Poems by Sue Beckwith

Contents
When I was four
Is it blue?
Haiku
City of Bells
Beauty or the Beast
Messing about on the river
Bringing in the day
Ballet Attitude

When I was four

The ambulance stopped outside the house. The doors opened into the sun and from the halo of light around the steps, my Mum came down and the air left my lungs ... she had been gone weeks or days or forever. She was cradling a new baby, a brother... not that I knew what a brother meant, I had a sister and that seemed to be enough seeing as I was the only one who knew what she was talking about. And he slept hours and hours without moving or crying, he just slept. And then we were five.

all gathered
daisy chains and buttercups
a button on a dress

Published Presence Issue 74 November 2022

Is it blue?

sea and sky merge
on a seagull's wing
tilted into the wind

I'm shown another colour today – turquoise edged with cream – yesterday slate verging on green – last week grey tinged with sulphur – shades borrowed from sunrise, sunset, the moon, thunder clouds, mist and rain.

a seagull looms
out of the sea fret
the pier emerges

Published Time Haiku 56 August 2022

Haiku

white egret
the silent elegance
of the incoming tide

following the tractor
seagulls wheel and whirl
up the hill into cloud

distant wind farm
out on the turquoise horizon
clouds gather

evening rain
a song thrush
circles the same refrain

Published Time Haiku 55 February 2022

City of Bells

Every morning a whole Sunday of bells
wake the day – bell on bell over tiled roofs
peal over peal across the Ponte Vecchio
long echo of bells – resonating even in the secret places.
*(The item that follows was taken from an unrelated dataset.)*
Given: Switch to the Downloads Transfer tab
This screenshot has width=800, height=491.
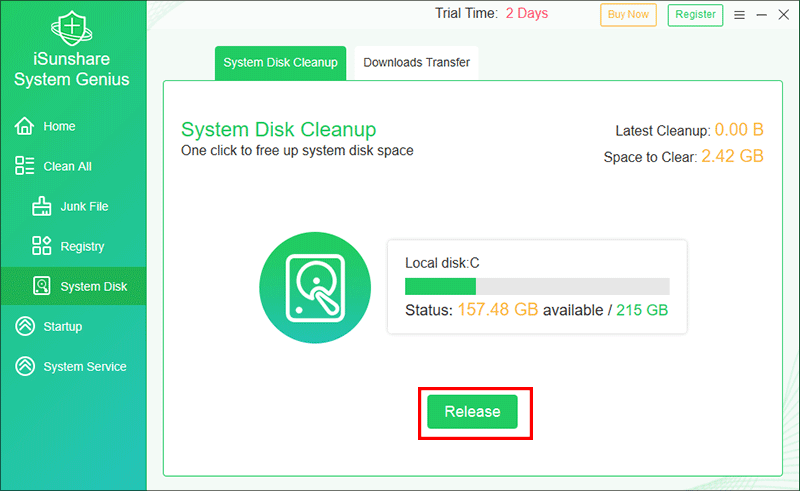Looking at the screenshot, I should click(416, 63).
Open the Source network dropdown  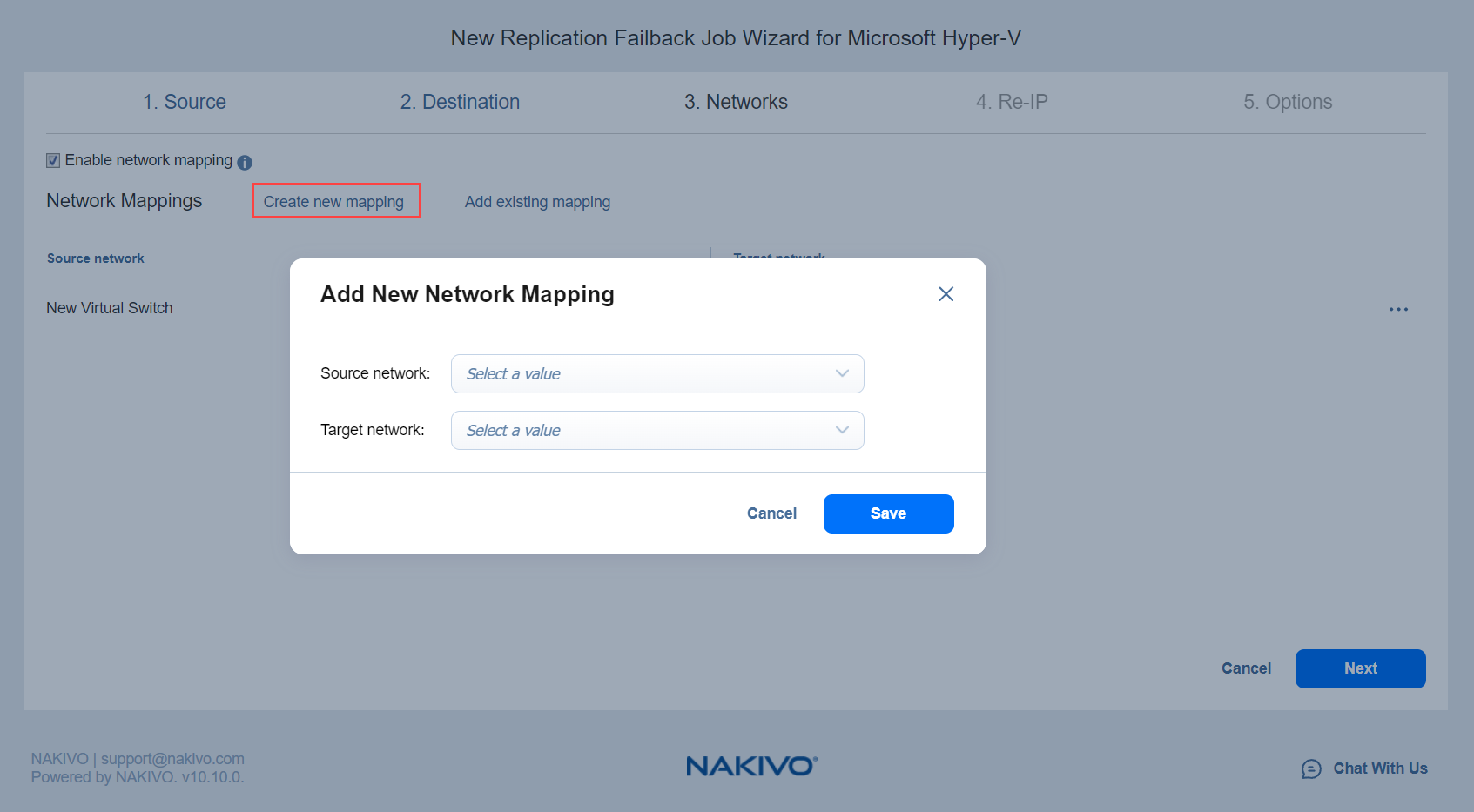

In the thick of this cacophony the street market
gets under way under the loggia – fruit and veg piled high
a pyramid of melons prodded and turned
sniffed like a fine wine, and ripest chosen

A bearded stallholder looks on with Neptune's stern gaze
as Michelangelo's David, jacket slung over his shoulder
– profile classical Roman, sun-kissed curls –
nods to the Botticelli girls, all skinny jeans and waves.

The old men in the shade gesticulate their daily news
each louder than their neighbour - never quite outdoing
the seven bells of Giotto's Campanile at eleven thirty
– now just a reminder that lunch is soon.

The afternoon bells then ring one hour before sunset
at sunset and one hour after sunset to close the day
– bell on bell – peal over peal – long echo of bells –
resonating still in the secret places.

Published Mole Valley Poets Anthology 'Memory' 2022

Beauty or the Beast

What does rhododendron honey tastes like?
we wondered as we listen to the choir of bees
warming up in the early May sunshine
tenor to mezzo-soprano amongst pale lilac
rhododendron flowers and shined leather leaves.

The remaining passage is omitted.